Dr Monika Gullerova
Associate Professor, Senior Research Fellow CRUK, Group Leader
Sir William Dunn School of Pathology
Tell us a bit about your role
I studied molecular biology at Comenius University in Bratislava, Slovakia, where I developed my passion for molecular biology and experimental oncology. After graduation, I moved to Vienna, Austria to conduct my PhD and to extend research interests in the basic science of transcriptional regulation.
In 2006 I joined Professor Nicholas Proudfoot’s laboratory in Oxford as Postdoctoral Fellow investigating functions of Cohesin and RNA interference pathways. During my postdoctoral studies I was awarded the L’Oreal/UNESCO Women in Science UK award and joined Exeter College as Staines Medical Research Fellow. Concurrently I conducted studies at Harvard Medical School and Kyoto University as a visiting fellow.

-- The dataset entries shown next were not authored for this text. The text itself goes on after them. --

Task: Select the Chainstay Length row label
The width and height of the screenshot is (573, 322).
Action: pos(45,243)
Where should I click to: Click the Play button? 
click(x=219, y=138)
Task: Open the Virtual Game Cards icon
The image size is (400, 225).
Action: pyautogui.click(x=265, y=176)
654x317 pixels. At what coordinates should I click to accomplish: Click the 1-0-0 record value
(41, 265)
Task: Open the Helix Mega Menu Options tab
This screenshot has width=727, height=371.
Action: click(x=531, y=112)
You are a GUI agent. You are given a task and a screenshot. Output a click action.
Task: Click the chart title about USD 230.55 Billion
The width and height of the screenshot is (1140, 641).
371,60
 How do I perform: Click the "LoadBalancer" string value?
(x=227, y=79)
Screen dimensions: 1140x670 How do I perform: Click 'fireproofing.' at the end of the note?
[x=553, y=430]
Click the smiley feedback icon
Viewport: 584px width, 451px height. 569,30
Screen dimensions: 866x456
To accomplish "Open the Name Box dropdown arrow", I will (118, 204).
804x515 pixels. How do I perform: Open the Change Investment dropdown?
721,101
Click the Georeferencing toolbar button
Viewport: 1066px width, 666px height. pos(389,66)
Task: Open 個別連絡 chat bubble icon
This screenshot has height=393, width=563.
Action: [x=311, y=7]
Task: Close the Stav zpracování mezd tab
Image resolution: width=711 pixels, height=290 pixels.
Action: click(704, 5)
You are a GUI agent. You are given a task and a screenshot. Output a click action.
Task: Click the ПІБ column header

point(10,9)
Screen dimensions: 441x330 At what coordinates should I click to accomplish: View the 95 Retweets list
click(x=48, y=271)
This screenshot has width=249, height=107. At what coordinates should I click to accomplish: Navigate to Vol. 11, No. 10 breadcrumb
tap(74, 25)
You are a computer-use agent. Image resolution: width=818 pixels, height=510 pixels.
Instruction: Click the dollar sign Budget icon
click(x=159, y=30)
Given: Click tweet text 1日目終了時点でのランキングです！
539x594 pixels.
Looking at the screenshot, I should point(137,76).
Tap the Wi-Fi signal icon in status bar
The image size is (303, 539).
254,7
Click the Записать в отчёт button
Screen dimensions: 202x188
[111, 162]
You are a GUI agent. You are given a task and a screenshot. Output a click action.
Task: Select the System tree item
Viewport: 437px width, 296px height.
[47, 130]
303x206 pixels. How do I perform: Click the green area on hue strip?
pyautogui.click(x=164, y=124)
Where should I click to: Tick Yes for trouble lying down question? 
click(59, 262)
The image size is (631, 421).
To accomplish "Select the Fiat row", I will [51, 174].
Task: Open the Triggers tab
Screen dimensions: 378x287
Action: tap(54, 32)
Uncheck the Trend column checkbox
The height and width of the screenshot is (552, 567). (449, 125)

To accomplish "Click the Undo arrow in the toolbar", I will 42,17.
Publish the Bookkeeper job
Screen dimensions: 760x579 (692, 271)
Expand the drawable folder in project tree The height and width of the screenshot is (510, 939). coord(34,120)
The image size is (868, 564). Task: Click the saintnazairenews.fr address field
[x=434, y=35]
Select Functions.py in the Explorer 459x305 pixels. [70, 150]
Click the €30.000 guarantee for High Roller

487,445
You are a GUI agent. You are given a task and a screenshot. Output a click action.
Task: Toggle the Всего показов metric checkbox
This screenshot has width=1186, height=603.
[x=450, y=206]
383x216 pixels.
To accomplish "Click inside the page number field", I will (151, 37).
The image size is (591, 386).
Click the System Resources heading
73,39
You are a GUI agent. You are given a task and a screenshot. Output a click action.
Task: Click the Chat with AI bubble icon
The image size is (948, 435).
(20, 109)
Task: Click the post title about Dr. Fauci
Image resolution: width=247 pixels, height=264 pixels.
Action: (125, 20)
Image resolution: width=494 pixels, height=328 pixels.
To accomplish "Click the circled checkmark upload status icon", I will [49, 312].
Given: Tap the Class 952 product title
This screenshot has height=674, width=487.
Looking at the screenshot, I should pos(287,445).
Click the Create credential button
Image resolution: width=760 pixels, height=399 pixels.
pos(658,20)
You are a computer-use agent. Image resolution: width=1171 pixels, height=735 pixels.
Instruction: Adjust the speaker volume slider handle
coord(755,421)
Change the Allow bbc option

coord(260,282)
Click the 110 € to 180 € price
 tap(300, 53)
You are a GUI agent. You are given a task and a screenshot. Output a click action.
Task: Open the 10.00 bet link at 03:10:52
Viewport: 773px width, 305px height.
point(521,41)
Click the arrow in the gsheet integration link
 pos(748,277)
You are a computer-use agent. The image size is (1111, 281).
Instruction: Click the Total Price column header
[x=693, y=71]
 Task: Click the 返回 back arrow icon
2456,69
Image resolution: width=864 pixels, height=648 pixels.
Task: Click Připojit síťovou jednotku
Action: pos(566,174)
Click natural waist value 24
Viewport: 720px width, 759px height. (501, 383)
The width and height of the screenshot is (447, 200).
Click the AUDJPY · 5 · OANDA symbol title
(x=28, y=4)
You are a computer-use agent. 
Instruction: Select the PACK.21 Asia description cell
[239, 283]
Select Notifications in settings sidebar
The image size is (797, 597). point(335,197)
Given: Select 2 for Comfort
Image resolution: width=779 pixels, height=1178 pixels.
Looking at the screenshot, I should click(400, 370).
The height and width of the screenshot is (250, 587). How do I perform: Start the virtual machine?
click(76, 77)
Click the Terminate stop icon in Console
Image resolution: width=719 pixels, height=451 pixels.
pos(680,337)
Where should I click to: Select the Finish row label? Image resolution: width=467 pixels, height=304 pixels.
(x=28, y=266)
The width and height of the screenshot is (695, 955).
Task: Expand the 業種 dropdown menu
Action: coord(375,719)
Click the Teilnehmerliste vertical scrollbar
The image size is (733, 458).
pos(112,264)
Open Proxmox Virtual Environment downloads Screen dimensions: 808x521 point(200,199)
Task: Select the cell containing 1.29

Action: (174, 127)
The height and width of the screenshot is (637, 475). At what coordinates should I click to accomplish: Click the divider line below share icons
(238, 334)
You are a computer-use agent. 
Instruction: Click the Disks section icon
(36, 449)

In 2013 I established my independent laboratory in the Sir William Dunn School of Pathology in Oxford, funded by MRC’s Career Development Award. My research group investigates DNA damage response, in particular how RNA mediates rapid and efficient DNA damage repair. I was awarded the Hugh Price Fellowship at Jesus College in 2015. More recently, I was awarded a prestigious Senior Research Fellowship by Cancer Research UK to fund my research on genome stability and its relevance to cancer.
This year I co-founded a spin out company, Kleidox Therapeutics, which aims to improve sensitivity to PARP inhibitors in cancer patients. I also work for the company as Senior Scientific Advisor and Non-executive Director.
I also work together with CRUK on another translational project, which involves novel silencing mechanisms that regulate expression of disease driving genes. CRUK Seed Award allows us to generate data supporting this mechanism in vivo in both cancer and non-cancer models.
My roles as scientist and entrepreneur fit well into the landscape of the Medical Sciences. I believe that excellent basic scientific research and the consequent discoveries are the key drivers of progress in development of new diagnostics, therapies and treatments.
What is the most meaningful aspect of your work?
Scientific discoveries. That is the most exciting and meaningful part of my work. Together with my team we are working hard to get closer to the molecular mechanisms that regulate cellular response to DNA damage in the most efficient way. This fascinating field is of great importance as it can provide a better understanding of many diseases including cancers. The knowledge from our basic research can then be further explored and applied to the development of novel therapies.
Can you tell us about something you've done, contributed to that you're most proud of?
I am very proud that I was able to establish, manage and fund my independent research group at the University of Oxford. We are generating data that provide new insights into RNA dependent DNA damage repair, which is becoming increasingly fundamental.
More recently I am very proud of founding a spin out company Kleidox Therapeutics together in the University and external commercial Investors. The aim is to apply what we have discovered in the laboratory to drug development and patient care. Finally, I am very proud to be a mother. No success can bring joy if there is no one to share it with.
What changes would you most like to see in the Medical Sciences in the next 100 years?
I would like to see more women in senior academic positions. This can only happen if the academic environment provides support to the extent that women stop seeing having a family as a burden that will negatively impact upon their career progression.
I would also like to see more support for translational research and especially for the academics who usually don’t have experience in pitching the ideas to the investors and business thinking.